# PROBLEM
All of the records should be given again exactly as they appear.

# SUPPLIED MATERIAL

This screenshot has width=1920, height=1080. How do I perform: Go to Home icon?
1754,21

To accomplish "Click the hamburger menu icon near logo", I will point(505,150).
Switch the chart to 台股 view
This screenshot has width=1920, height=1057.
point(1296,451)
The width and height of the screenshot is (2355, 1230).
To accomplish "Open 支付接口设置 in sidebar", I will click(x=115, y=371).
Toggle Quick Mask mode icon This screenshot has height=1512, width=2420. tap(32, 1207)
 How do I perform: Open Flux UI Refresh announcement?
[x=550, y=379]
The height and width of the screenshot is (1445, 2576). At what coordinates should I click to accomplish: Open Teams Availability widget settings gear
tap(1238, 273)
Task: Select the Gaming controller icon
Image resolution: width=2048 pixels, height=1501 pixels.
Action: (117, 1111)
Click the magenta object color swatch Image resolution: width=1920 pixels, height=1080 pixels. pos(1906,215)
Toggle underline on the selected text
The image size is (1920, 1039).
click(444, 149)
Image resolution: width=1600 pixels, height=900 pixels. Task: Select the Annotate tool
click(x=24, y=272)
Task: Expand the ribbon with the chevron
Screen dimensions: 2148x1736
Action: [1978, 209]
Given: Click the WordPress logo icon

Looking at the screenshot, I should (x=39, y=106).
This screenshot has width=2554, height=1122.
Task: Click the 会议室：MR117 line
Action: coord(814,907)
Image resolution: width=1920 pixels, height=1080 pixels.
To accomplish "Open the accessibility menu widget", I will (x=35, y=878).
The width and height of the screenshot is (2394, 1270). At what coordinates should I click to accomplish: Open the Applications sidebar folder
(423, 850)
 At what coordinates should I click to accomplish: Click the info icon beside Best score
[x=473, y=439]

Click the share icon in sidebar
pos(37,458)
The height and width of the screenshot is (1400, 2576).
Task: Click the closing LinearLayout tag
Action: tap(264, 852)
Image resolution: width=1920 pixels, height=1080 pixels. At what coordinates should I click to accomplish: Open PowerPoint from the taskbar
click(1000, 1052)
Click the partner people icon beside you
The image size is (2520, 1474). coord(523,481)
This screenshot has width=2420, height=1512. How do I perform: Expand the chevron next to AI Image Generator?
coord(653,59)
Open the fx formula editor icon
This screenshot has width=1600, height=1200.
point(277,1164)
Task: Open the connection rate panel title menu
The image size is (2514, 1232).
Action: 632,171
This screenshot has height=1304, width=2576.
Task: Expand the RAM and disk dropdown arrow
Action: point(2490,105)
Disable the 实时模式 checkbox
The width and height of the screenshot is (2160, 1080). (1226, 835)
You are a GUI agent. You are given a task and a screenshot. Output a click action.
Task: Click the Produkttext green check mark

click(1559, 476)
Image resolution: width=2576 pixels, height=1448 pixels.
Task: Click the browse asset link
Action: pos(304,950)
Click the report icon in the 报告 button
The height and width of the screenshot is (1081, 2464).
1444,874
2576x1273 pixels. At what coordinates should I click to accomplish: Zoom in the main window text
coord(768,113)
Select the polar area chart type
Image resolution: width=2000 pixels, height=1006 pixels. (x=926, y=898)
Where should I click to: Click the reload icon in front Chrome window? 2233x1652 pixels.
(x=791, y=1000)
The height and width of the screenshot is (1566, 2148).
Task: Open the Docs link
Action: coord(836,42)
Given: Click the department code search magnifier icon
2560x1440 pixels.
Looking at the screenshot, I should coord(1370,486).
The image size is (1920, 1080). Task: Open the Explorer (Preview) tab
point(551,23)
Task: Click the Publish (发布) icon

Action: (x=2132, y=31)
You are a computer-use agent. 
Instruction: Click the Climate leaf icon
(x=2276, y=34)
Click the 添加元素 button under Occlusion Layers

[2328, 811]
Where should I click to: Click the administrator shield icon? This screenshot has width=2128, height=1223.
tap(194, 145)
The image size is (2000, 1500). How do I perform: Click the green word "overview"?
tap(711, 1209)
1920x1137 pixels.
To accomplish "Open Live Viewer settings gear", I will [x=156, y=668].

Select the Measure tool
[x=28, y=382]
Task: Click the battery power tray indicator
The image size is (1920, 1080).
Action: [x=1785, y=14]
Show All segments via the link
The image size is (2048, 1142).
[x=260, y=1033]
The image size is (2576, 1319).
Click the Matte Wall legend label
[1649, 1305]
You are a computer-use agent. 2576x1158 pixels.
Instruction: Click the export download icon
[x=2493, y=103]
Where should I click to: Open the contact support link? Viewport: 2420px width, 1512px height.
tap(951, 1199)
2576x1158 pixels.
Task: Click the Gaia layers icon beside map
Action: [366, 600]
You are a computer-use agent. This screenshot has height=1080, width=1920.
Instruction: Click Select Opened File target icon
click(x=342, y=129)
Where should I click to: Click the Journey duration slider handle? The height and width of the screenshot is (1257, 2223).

# TASK ANSWER
This screenshot has width=1920, height=1080. How do I perform: Go to Home icon?
1754,21

To accomplish "Click the hamburger menu icon near logo", I will point(505,150).
Switch the chart to 台股 view
This screenshot has width=1920, height=1057.
point(1296,451)
The width and height of the screenshot is (2355, 1230).
To accomplish "Open 支付接口设置 in sidebar", I will click(x=115, y=371).
Toggle Quick Mask mode icon This screenshot has height=1512, width=2420. tap(32, 1207)
 How do I perform: Open Flux UI Refresh announcement?
[x=550, y=379]
The height and width of the screenshot is (1445, 2576). At what coordinates should I click to accomplish: Open Teams Availability widget settings gear
tap(1238, 273)
Task: Select the Gaming controller icon
Image resolution: width=2048 pixels, height=1501 pixels.
Action: (117, 1111)
Click the magenta object color swatch Image resolution: width=1920 pixels, height=1080 pixels. pos(1906,215)
Toggle underline on the selected text
The image size is (1920, 1039).
click(444, 149)
Image resolution: width=1600 pixels, height=900 pixels. Task: Select the Annotate tool
click(x=24, y=272)
Task: Expand the ribbon with the chevron
Screen dimensions: 2148x1736
Action: [1978, 209]
Given: Click the WordPress logo icon

Looking at the screenshot, I should (x=39, y=106).
This screenshot has width=2554, height=1122.
Task: Click the 会议室：MR117 line
Action: coord(814,907)
Image resolution: width=1920 pixels, height=1080 pixels.
To accomplish "Open the accessibility menu widget", I will (x=35, y=878).
The width and height of the screenshot is (2394, 1270). At what coordinates should I click to accomplish: Open the Applications sidebar folder
(423, 850)
 At what coordinates should I click to accomplish: Click the info icon beside Best score
[x=473, y=439]

Click the share icon in sidebar
pos(37,458)
The height and width of the screenshot is (1400, 2576).
Task: Click the closing LinearLayout tag
Action: tap(264, 852)
Image resolution: width=1920 pixels, height=1080 pixels. At what coordinates should I click to accomplish: Open PowerPoint from the taskbar
click(1000, 1052)
Click the partner people icon beside you
The image size is (2520, 1474). coord(523,481)
This screenshot has width=2420, height=1512. How do I perform: Expand the chevron next to AI Image Generator?
coord(653,59)
Open the fx formula editor icon
This screenshot has width=1600, height=1200.
point(277,1164)
Task: Open the connection rate panel title menu
The image size is (2514, 1232).
Action: 632,171
This screenshot has height=1304, width=2576.
Task: Expand the RAM and disk dropdown arrow
Action: point(2490,105)
Disable the 实时模式 checkbox
The width and height of the screenshot is (2160, 1080). (1226, 835)
You are a GUI agent. You are given a task and a screenshot. Output a click action.
Task: Click the Produkttext green check mark

click(1559, 476)
Image resolution: width=2576 pixels, height=1448 pixels.
Task: Click the browse asset link
Action: pos(304,950)
Click the report icon in the 报告 button
The height and width of the screenshot is (1081, 2464).
1444,874
2576x1273 pixels. At what coordinates should I click to accomplish: Zoom in the main window text
coord(768,113)
Select the polar area chart type
Image resolution: width=2000 pixels, height=1006 pixels. (x=926, y=898)
Where should I click to: Click the reload icon in front Chrome window? 2233x1652 pixels.
(x=791, y=1000)
The height and width of the screenshot is (1566, 2148).
Task: Open the Docs link
Action: coord(836,42)
Given: Click the department code search magnifier icon
2560x1440 pixels.
Looking at the screenshot, I should coord(1370,486).
The image size is (1920, 1080). Task: Open the Explorer (Preview) tab
point(551,23)
Task: Click the Publish (发布) icon

Action: (x=2132, y=31)
You are a computer-use agent. 
Instruction: Click the Climate leaf icon
(x=2276, y=34)
Click the 添加元素 button under Occlusion Layers

[2328, 811]
Where should I click to: Click the administrator shield icon? This screenshot has width=2128, height=1223.
tap(194, 145)
The image size is (2000, 1500). How do I perform: Click the green word "overview"?
tap(711, 1209)
1920x1137 pixels.
To accomplish "Open Live Viewer settings gear", I will [x=156, y=668].

Select the Measure tool
[x=28, y=382]
Task: Click the battery power tray indicator
The image size is (1920, 1080).
Action: [x=1785, y=14]
Show All segments via the link
The image size is (2048, 1142).
[x=260, y=1033]
The image size is (2576, 1319).
Click the Matte Wall legend label
[1649, 1305]
You are a computer-use agent. 2576x1158 pixels.
Instruction: Click the export download icon
[x=2493, y=103]
Where should I click to: Open the contact support link? Viewport: 2420px width, 1512px height.
tap(951, 1199)
2576x1158 pixels.
Task: Click the Gaia layers icon beside map
Action: [366, 600]
You are a computer-use agent. This screenshot has height=1080, width=1920.
Instruction: Click Select Opened File target icon
click(x=342, y=129)
Where should I click to: Click the Journey duration slider handle? The height and width of the screenshot is (1257, 2223).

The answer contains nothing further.